§ PROBLEM 1
Answer these questions from the thread about running openHAB as a Mac launch daemon.
(a) Which setting should be set to DEBUG, and in which file?
(b) Which tool is named as excellent for debugging LaunchDaemons and LaunchAgents?
(c) Which of the steps did the reply to @robwbartel skip?
§ PROBLEM 2
Transcribe the openHAB launch daemon thread from "Unfortunately it does" to "Launching a JVM...".
§ PROBLEM 3
Go on with the thread about running openHAB as a Mac launch daemon, picking up after its last line.

§ DOCUMENT EXCERPT
******

If you have problems try setting wrapper.console.loglevel=DEBUG in /opt/openhab/userdata/etc/openHAB-wrapper.conf and try starting it again. The /opt/openhab/userdata/logs/wrapper.log file may have useful info in it then.
Also, LaunchControl is an excellent tool for debugging, working with, and visualizing LaunchDaemons and LaunchAgents.
Thanks for this! Trying to do the same thing. I’m sure a lot of Mac users are interested.
I followed your guidelines, but nothing happens. No entries in wrapper.log. LaunchControl suggests it might be a permissions problem. Did you only chmod the directory /opt/openhab or also all files and subdirectory within?
@robwbartel, I had no luck installing the service under a system user, like you did. In the end I did manage to install it under LaunchDaemons without the addition to the plist file in step 6. Openhab runs as a daemon now, as root I guess. Not ideal. Basically I followed your steps except for steps 1,2,3 and 6.
Did you report the bugs you found (steps 9-13)?
Would make optional steps 1-3 and 6 a good addition to the installation documentation?
Unfortunately it does not work and I have no idea where to search for the root cause.
The launch daemon fails with following error message:
Running openHAB runtime...
wrapper | --> Wrapper Started as Console
wrapper | Launching a JVM...
wrapper | JVM exited while loading the application.

******

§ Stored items
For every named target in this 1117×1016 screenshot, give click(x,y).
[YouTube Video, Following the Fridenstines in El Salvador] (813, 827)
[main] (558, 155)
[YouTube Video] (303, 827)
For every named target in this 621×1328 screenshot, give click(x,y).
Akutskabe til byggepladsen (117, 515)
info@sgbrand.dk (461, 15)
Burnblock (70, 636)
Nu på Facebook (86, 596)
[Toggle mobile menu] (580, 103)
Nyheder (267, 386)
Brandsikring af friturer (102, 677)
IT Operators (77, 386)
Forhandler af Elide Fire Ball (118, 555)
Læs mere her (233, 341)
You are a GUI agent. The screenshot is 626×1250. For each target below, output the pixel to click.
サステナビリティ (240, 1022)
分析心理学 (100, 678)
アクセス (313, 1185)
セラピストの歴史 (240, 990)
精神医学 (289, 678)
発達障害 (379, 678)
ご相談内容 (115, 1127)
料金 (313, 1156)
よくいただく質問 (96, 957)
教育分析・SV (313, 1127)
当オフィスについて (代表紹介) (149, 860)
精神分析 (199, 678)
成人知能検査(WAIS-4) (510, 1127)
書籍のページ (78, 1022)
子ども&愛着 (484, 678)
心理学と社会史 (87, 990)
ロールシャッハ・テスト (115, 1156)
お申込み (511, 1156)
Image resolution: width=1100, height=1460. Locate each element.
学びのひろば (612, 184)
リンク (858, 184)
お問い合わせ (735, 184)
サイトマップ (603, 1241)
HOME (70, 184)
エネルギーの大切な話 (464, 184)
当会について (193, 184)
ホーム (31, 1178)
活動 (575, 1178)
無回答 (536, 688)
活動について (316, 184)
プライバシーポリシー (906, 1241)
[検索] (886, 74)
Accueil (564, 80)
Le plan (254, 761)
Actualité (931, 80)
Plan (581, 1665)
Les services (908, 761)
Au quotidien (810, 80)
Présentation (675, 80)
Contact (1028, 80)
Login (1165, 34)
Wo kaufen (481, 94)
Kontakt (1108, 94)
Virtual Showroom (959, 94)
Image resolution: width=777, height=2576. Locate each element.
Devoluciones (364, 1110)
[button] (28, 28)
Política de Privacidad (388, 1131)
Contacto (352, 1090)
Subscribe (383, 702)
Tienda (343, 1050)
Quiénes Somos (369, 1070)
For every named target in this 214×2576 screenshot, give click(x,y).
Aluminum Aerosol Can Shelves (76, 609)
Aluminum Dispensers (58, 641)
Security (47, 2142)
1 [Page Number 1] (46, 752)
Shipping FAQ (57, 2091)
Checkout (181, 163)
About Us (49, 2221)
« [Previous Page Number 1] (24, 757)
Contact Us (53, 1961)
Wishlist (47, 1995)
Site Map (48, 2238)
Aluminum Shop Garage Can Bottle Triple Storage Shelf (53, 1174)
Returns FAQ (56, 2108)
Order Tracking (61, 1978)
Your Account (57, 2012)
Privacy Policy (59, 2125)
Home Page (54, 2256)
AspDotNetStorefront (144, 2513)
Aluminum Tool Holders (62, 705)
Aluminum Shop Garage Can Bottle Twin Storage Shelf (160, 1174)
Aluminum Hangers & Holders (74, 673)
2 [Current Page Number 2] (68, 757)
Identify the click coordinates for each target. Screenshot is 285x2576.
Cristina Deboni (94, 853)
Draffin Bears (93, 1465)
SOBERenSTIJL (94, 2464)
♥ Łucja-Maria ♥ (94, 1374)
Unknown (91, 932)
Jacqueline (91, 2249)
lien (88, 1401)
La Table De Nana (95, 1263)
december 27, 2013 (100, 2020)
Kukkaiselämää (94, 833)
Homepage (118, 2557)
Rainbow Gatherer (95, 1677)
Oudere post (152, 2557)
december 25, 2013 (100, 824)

******

§ RESPONSE 1
(a) wrapper.console.loglevel, in /opt/openhab/userdata/etc/openHAB-wrapper.conf
(b) LaunchControl
(c) Steps 1, 2, 3 and 6

§ RESPONSE 2
Unfortunately it does not work and I have no idea where to search for the root cause.
The launch daemon fails with following error message:
Running openHAB runtime...
wrapper | --> Wrapper Started as Console
wrapper | Launching a JVM...

§ RESPONSE 3
jvm 1 | NOTE: Picked up JDK_JAVA_OPTIONS: --add-reads=java.xml=java.logging --add-exports=java.base/org.apache.karaf.specs.locator=java.xml,ALL-UNNAMED --patch-module java.base=lib/endorsed/org.apache.karaf.specs.locator-4.2.7.jar --patch-module java.xml=lib/endorsed/org.apache.karaf.specs.java.xml-4.2.7.jar --add-opens java.base/java.security=ALL-UNNAMED --add-opens java.base/java.net=ALL-UNNAMED --add-opens java.base/java.lang=ALL-UNNAMED --add-opens java.base/java.util=ALL-UNNAMED --add-opens java.naming/javax.naming.spi=ALL-UNNAMED --add-opens java.rmi/sun.rmi.transport.tcp=ALL-UNNAMED --add-exports=java.base/sun.net.www.protocol.http=ALL-UNNAMED --add-exports=java.base/sun.net.www.protocol.https=ALL-UNNAMED --add-exports=java.base/sun.net.www.protocol.jar=ALL-UNNAMED --add-exports=jdk.xml.dom/org.w3c.dom.html=ALL-UNNAMED --add-exports=jdk.naming.rmi/com.sun.jndi.url.rmi=ALL-UNNAMED
jvm 1 | Error occurred during initialization of VM
jvm 1 | Cannot specify java.base more than once to --patch-module
... repeated 4 times ...
wrapper | There were 5 failed launches in a row, each lasting less than 300 seconds. Giving up.
wrapper | There may be a configuration problem: please check the logs.
wrapper | <-- Wrapper Stopped
Obviously some Java config seems to be broken, but the error message is chinese for me.
Any hints what to check?
When starting openhab via the start-script (start.sh), it works from the same location.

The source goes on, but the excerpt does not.